I’ve been without a club since leaving Norwich in May and it has been lonely.
It’s a very surreal situation to be in. I’m not going in, not training with the lads, I’m not on a tour.
It really hit me when everyone started posting pictures of going back in for the first day of pre-season and it was ‘oh, wow, this is actually happening. I don’t have a team’.
You have to be mentally tough and I’ve been lucky, I have a very good family around me.
They keep me positive and to be home every night with my son Leo – to see his happy smiley face – puts everything into perspective.
I didn’t play senior football for almost three years because of ankle and knee injuries but, because I haven’t played, I feel I’ve got the years left in me.
Surgeons would say there was nothing more they could do but no footballer wants to be out, you don’t want it to happen and you fight and fight.
I’d cry and there were days where I’d be in pain every day. I couldn’t walk, I’d just hurt.
I thought ‘I can’t be in pain every single day, what am I going to do?’ but you have to keep pushing on and be strong.
I have to prove to clubs I am fit. That’s the biggest thing. I know what I can do and I know my quality.
If people need to see me train that’s fine, I know I’m fit and I’ve been working for the last eight or nine weeks.
I’ve been at a place in Reading called Go Perform every Monday, Tuesday, Thursday and Friday to get myself ready to go.
But being 33 years old clubs are looking to sign younger players and that’s the way of the world in football.
Clubs want resale value and future profits, when you get younger players you can sell them on and make some money.
That’s what happens when you’re not in the Premier League, that’s the game plan.
There is light at the end of the tunnel, though. I’m looking to get back and being in a team rather than being injured. I’m not expecting to get paid what I was on at Norwich, I’m not expecting massive money.
I’m looking to go and play some football and enjoy it again.

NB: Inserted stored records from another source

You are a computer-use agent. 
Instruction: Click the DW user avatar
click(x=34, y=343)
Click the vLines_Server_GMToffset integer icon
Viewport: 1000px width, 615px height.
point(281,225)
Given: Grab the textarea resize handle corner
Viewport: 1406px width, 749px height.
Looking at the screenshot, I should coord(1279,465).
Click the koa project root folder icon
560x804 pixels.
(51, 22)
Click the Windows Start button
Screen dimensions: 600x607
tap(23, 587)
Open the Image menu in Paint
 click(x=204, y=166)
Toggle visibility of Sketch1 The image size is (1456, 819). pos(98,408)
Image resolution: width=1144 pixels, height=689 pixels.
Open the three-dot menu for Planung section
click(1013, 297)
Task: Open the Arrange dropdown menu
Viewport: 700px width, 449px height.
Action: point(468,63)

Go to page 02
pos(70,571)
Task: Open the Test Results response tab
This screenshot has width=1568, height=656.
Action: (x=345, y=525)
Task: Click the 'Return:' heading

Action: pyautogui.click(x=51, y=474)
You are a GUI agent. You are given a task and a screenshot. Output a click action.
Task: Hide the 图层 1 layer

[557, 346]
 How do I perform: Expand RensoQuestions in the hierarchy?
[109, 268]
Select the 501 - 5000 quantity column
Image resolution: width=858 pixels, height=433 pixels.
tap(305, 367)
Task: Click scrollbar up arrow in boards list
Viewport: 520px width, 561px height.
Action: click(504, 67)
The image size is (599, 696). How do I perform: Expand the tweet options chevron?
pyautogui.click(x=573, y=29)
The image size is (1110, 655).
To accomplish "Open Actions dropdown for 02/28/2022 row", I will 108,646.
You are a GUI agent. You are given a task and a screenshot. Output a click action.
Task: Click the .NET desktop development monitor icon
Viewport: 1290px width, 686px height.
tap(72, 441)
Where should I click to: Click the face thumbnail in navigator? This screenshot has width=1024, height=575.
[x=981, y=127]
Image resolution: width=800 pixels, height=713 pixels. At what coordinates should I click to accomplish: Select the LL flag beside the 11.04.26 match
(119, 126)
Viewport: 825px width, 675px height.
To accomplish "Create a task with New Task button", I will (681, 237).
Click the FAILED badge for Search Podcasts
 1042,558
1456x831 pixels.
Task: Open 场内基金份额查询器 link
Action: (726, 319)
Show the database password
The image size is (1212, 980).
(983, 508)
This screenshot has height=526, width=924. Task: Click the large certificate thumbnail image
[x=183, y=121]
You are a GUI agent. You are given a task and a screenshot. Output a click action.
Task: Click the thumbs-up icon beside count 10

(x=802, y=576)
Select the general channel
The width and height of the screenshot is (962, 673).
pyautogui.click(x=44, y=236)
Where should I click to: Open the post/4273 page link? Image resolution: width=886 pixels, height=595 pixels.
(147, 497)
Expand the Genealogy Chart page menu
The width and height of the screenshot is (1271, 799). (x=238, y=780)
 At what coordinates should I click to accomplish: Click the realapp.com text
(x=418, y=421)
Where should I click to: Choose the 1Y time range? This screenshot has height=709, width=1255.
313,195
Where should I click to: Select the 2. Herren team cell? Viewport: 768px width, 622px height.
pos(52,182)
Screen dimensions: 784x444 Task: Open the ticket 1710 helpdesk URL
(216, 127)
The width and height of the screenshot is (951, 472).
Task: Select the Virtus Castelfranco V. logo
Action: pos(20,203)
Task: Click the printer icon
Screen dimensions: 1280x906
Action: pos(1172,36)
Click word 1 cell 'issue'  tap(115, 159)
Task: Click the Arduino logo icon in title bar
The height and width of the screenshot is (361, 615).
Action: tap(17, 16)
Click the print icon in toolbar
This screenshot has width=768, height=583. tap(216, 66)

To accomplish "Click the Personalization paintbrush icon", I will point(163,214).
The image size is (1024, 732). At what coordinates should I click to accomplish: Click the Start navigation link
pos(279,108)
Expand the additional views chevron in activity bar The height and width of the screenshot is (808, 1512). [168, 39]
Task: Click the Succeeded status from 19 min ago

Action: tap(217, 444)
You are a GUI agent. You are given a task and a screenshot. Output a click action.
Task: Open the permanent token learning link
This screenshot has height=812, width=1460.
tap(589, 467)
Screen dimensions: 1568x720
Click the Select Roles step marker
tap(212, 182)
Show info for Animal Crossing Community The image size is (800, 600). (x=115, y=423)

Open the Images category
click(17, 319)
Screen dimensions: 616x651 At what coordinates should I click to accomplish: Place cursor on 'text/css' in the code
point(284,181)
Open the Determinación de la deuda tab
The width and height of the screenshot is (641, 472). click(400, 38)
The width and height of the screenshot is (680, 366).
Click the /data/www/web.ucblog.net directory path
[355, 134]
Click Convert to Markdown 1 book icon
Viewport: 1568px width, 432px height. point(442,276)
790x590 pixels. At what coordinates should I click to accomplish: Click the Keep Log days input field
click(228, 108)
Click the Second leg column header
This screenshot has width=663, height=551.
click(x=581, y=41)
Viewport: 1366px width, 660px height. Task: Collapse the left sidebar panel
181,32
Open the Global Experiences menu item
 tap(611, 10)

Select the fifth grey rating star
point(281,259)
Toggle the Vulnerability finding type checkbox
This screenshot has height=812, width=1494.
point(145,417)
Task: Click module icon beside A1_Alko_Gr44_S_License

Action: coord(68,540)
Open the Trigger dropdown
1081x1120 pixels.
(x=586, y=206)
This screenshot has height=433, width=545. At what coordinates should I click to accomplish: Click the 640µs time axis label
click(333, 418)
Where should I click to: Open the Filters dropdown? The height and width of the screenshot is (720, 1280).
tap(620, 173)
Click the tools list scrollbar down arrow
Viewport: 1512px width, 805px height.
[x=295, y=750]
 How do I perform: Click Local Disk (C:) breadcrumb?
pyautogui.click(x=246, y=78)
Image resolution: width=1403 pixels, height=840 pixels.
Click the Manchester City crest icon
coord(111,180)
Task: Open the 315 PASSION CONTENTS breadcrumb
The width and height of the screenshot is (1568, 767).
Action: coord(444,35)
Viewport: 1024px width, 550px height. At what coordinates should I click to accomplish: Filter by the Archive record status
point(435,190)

That’s the aim, enjoyment and playing.
Leo is two years and nine months old and when you have a baby your whole perception of life has a reality check, things which were massively important to you are not the be all and end all.
Football has been my whole life – and it still is – but it’s got to work for me.
I’ve been away from my family for a while and missing your kids grow up is really difficult. It’s another priority.
I love the game, I’ve been gutted it had been taken away from me. I just want to play.
I’m now training with Gillingham, where I started my career. I started there on Monday and it’s nice to be with a group again, it’s what keeps you going.
It could lead to something, we’ll see what happens. It shows other clubs I am fit, ready and puts me in a better position.
You don’t want to be like ‘I don’t want to just go in and train, I want an offer first’ because that doesn’t happen these days.
You have to go and prove it. Yes, I’ve played in the Premier League but I still have the hunger, I want to prove to myself more than anyone else I can go and play.
I showed it on loan at Walsall last season. I know I can still play.
Being a free agent is totally different to 10 years ago, then it was everything. You were in such a good position, you had the clubs in the palm of your hand.
Now it’s totally different. Unless you’re Aaron Ramsey everyone is looking for the same thing.
It’s a lot harder, being older makes it a lot more difficult but I know I can do it.